Friday, 8 February 2013

The Slowness of Using an Unfamilliar Package

Since I came to this job twenty years ago I have used SPSS as my main package. This means I am highly fluent at doing things in SPSS. For instance I generated a set of data to demonstrate ANOVA on in a couple of weeks as finding a suitable one was not going to be easy. We had a couple of suggestions but they did not actually provide the data to demonstrate on. This took me a couple of hours using quite an esoteric part of SPSS. The major argument was creating the data structure beneath the surface.

However I have got to teach the course in R. Now I have used R and even its predecessor S Plus and I have got it to do the things that I wanted in the past but it is not a tool that I use every day. Therefore I downloaded the latest version and started to use it.

It has taken me two to three hours just to write a script so as to get the data into R into a form that I can go on and analyse. The thing is I will think something like "I really need to make a comment in the script here so people know what I am doing". In SPSS I know that I just need to put a "*" at the start and a "." at the end and that is it. With R I have to find what the correct term is, I think it is still "comment" then look that up in the books index and then hope there is an example which I can copy. It turns out that I just need to put a "#" at the start of the line to turn it into a comment.

Then I hit the real snag. I have a number of variables like sex where "1" is for "male" and "2" stands for "female" and I would like to have these appear as "male" or "female" in the data. This which is basic stuff I teach with SPSS (rather than technical knowhow that I use) is not well covered in the R books I have.
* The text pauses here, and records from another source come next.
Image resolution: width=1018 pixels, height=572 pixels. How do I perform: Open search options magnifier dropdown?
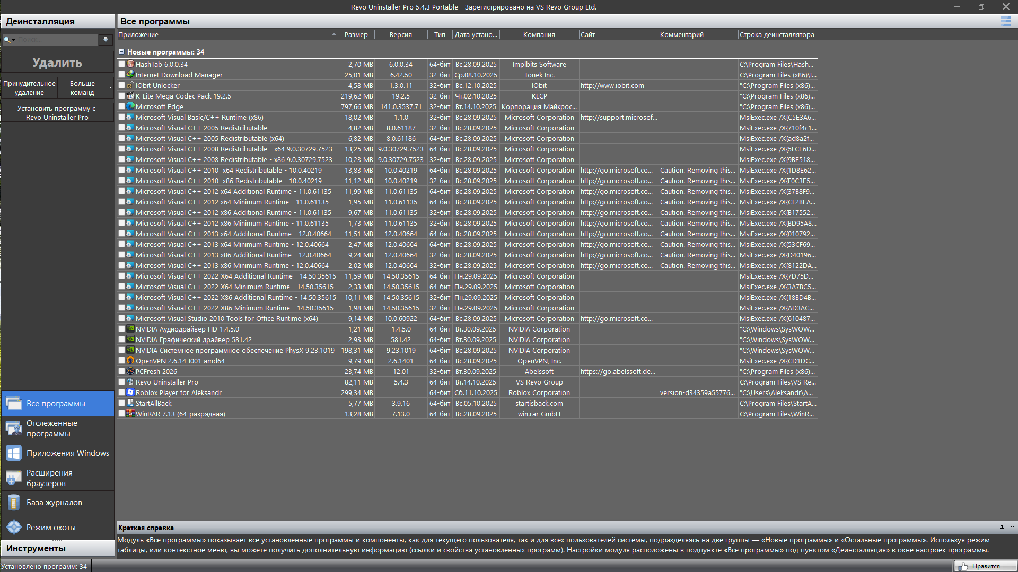pyautogui.click(x=8, y=40)
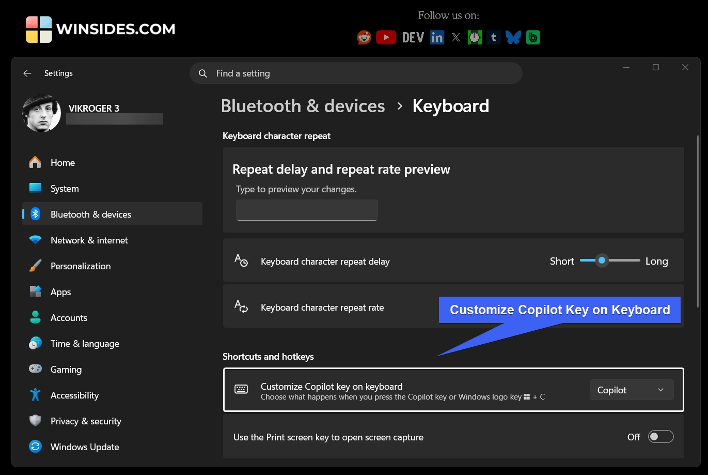Open the LinkedIn profile icon
The height and width of the screenshot is (475, 708).
click(x=437, y=37)
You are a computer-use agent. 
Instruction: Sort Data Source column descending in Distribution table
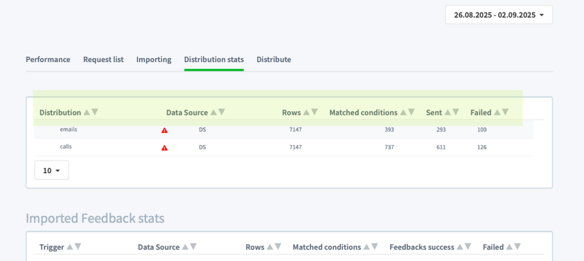tap(222, 112)
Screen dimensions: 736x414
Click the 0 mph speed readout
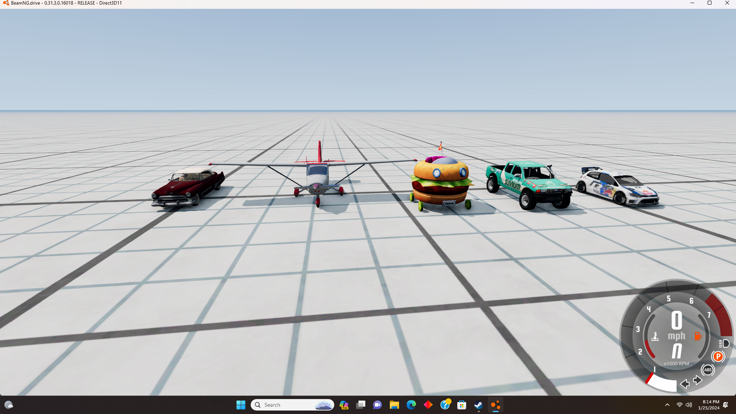677,320
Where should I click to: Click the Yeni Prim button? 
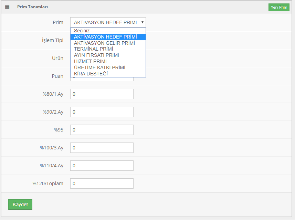(x=279, y=7)
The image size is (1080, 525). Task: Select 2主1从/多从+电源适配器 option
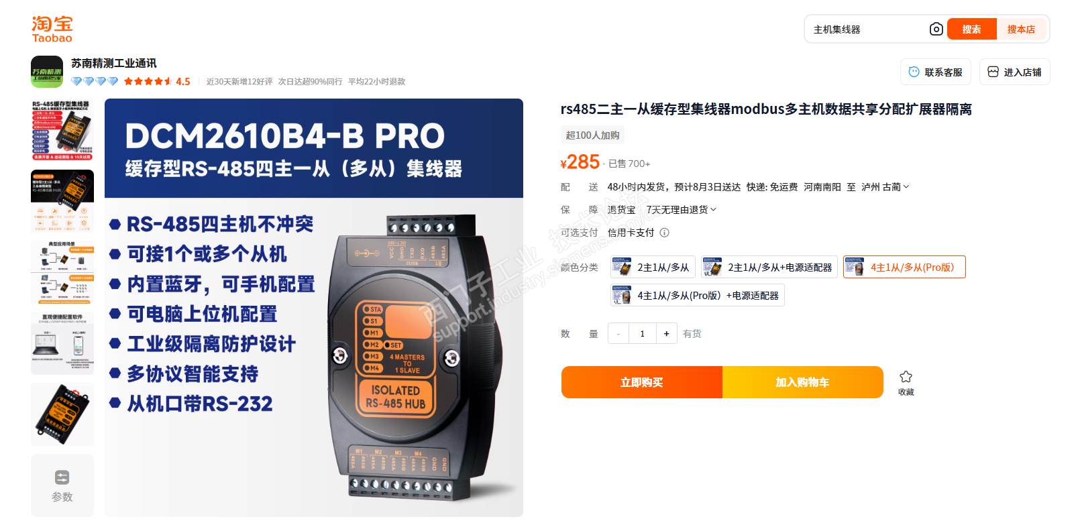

Instead they go straight into rearranging the data and then instead of how to get simple descriptive statistics they go straight into graphs. Alright if I am teaching a package with unfamiliar data graphs are a good way to build users competence with the data and familiarity with the data set. So two hours later and I have just got the data in!

Meanwhile I am secretly wondering if I can't download the gui interface called R Commander. I might yet particularly if it generates scripting.